> _TASK A_: According to the compilation course page, how many minutes are allowed for the exam?

★ ★ ★ ★ ★

Compilation A
Summer Semester 2003
School of Computer and Communication Sciences
Programming Methods Laboratory (LAMP)

The Exam

The Exam is now corrected, the results can be found on the door to room INR 315. We have also made a PostScript file with examples of correct answers to the questions.


  1. Showing up
  2. >= 35 points in total
  3. >= 50 points in total
  4. >= 60 points in total
  5. >= 75 points in total
  6. >= 95 points in total
There are also .5 grades halfway between two grades.

The section "Cheat Sheet" below will show you what a typical cheat sheet might look like. Such a sheet will be provided with the exam.

The section "Example Exam Questions" shows some typical exam questions that might show up on the exam. It is not the same composition or the same questions as on the real exam, the exam will contain fewer but similar questions. (On the exam each question will also show how many points it is worth, since you have 105 minutes for the exam and need 100 points you should spend approximately 1 minute per point on the exam.)

Cheat Sheet

Here are some extra information that can be useful when solving the exam questions.


Backus-Naur Form was developed by J. Backus and P. Naur for Algol 60.

A production (rule) consists of a left-hand-side (lhs) and a right-hand-side (rhs). The rhs contains terminals and non-terminals. We use | for alternatives. We use juxtaposition for concatenation. Concatenation binds stronger than |.

Names introduced on the left-hand-side can be used on the right-hand-side. A BNF grammar can be recursive, that is, the rhs of a production can refer to the symbol that is being defined in that production (or to another production which in turn refers to the symbol being defined).


EBNF allows us to use:
  • ( ) for grouping.
  • ε for the empty word.
  • [ E ] for one or zero occurrences of E.
  • { E } for zero or more occurrences of E.

Regular expressions

A regular expression can be described by a number of EBNF rules without recursion. There are alternative ways of writing regular expressions. The most common is:
  • E* for {E}.
  • E? for [E].
  • E+ for E{E}.
  • [ac] for (a|c).
  • [a-d] for (a|b|c|d).
  • [^0-9] for anything but a digit.


In the regexp of JLex | * ? + () [] have their usual reg-exp meaning:
  • E* for {E}.
  • E? for [E].
  • E+ for E{E}.
  • [ac] for (a|c).
  • [a-d] for (a|b|c|d).
  • [^0-9] for anything but a digit.
In Jlex
Name = E 
is used to define macros.
refers to the macro name. And you can use . as a shorthand for [^\n]

Example Exam Questions

  1. The Structure of a Compiler
  2. Why is a compiler divided up in several stages? What stages are a compiler usually divided up into? What does these stages do?

  3. Glossary
  4. Explain the expressions:
    1. Native code
    2. Runtime
    3. Compiler
    4. Interpreter
    5. Virtual Machine
    6. Scanner
    7. Parser
    8. Syntactic Analysis
    9. Semantic Analysis

  5. Lexical Analysis
  6. The following description of integer constants in C++ appears on page 480 of "The C++ Programming Language".

★ ★ ★ ★ ★

> _TASK B_: Copy out the part of the listing that opens with the line containing "You are a GUI" and runs through the end of the listing, both ends included, and omit the pictures.

★ ★ ★ ★ ★

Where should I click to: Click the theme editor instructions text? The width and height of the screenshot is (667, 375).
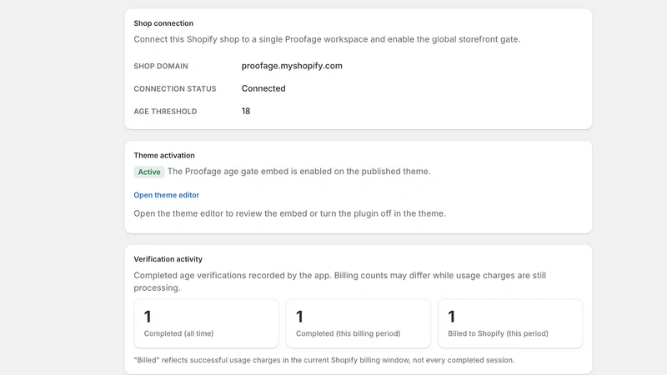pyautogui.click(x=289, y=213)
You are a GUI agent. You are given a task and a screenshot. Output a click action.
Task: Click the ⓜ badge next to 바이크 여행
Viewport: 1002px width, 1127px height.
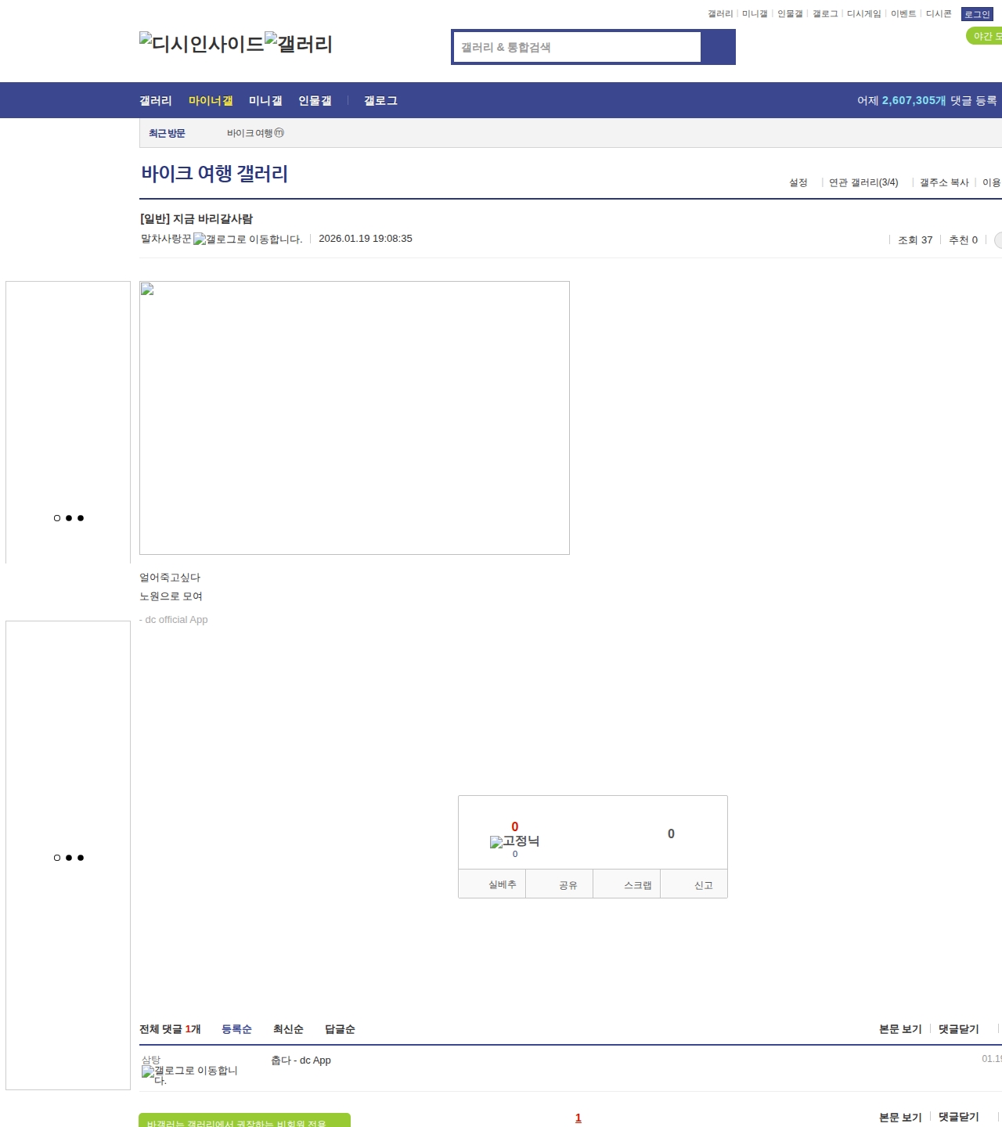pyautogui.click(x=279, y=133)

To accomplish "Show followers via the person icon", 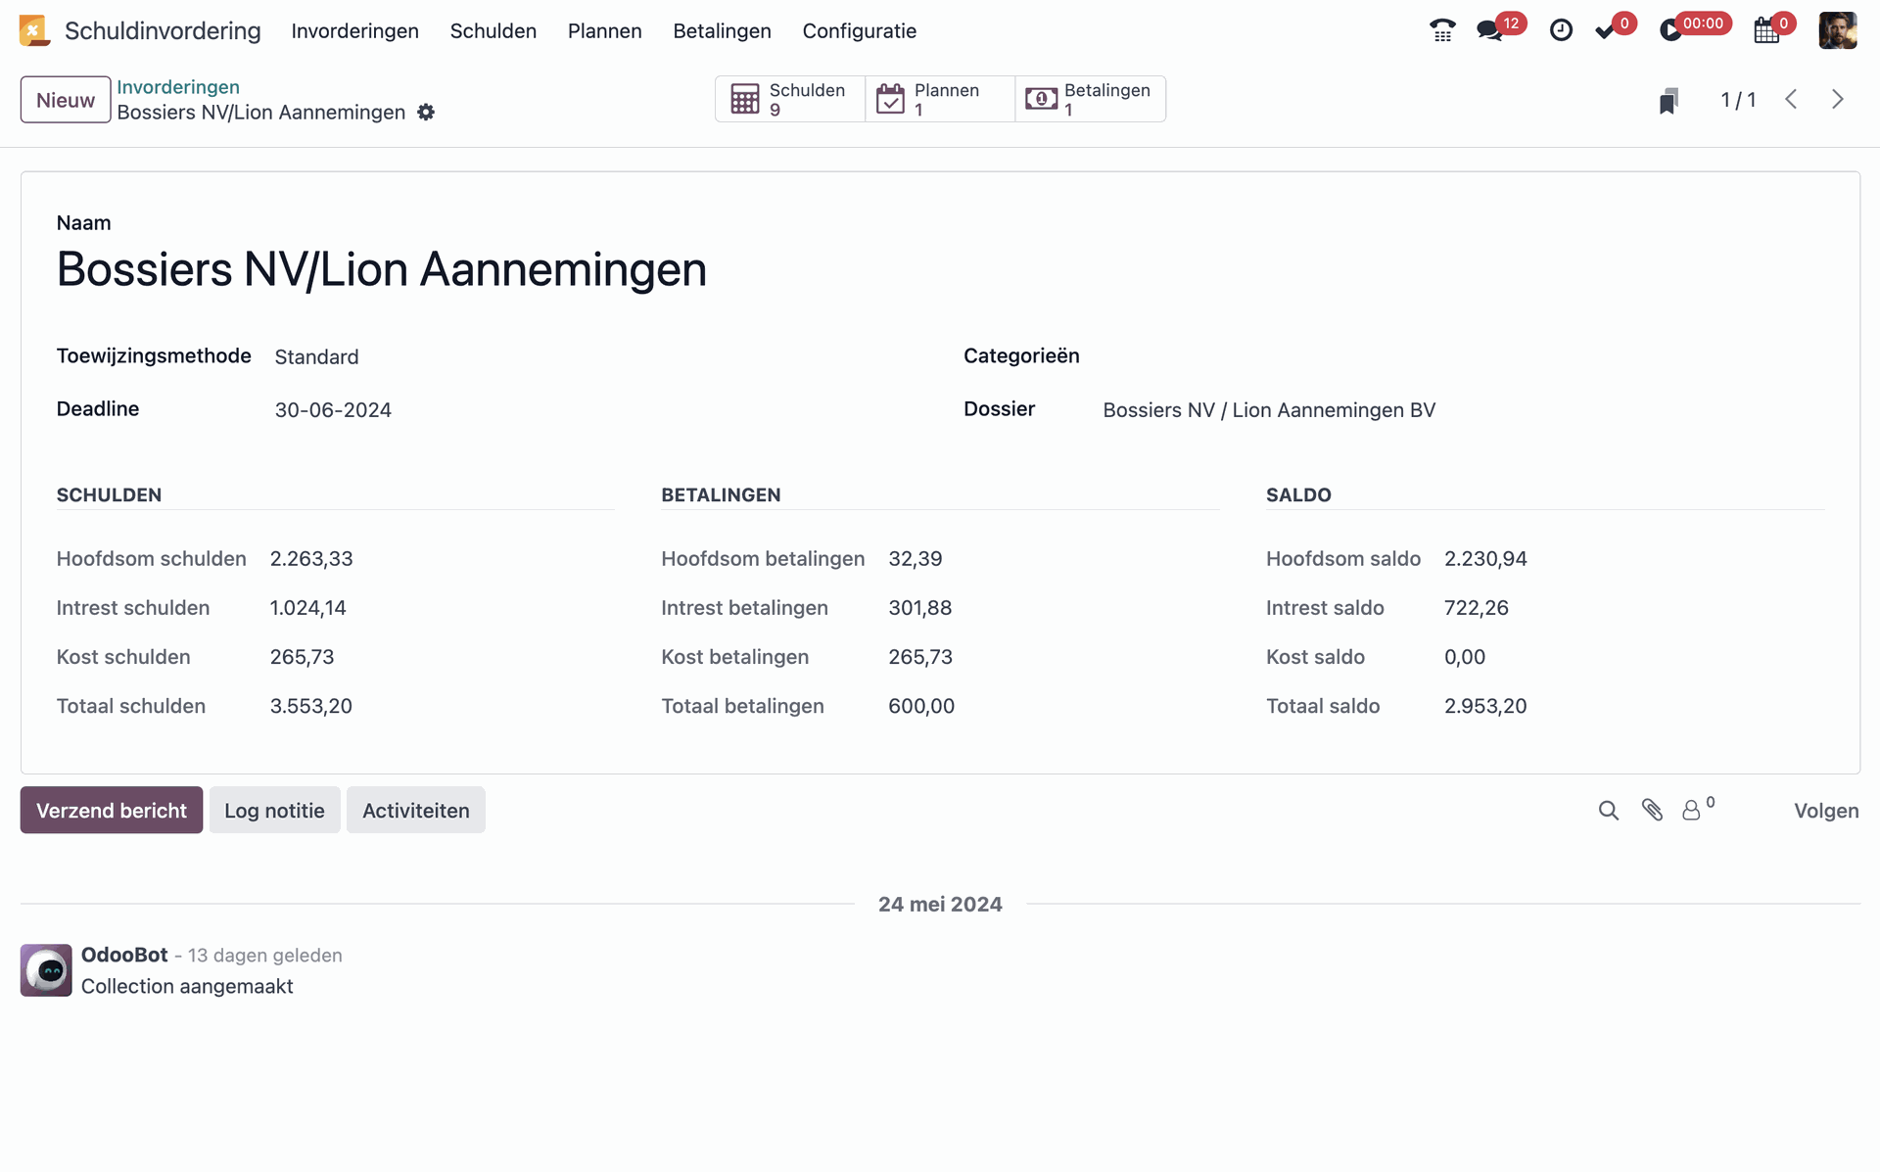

★ ★ ★ ★ ★

> _WRITTEN SOLUTION A_: 105 minutes.

> _WRITTEN SOLUTION B_:
You are a GUI agent. You are given a task and a screenshot. Output a click action.
Task: Click the ⓜ badge next to 바이크 여행
Viewport: 1002px width, 1127px height.
pyautogui.click(x=279, y=133)

To accomplish "Show followers via the person icon", 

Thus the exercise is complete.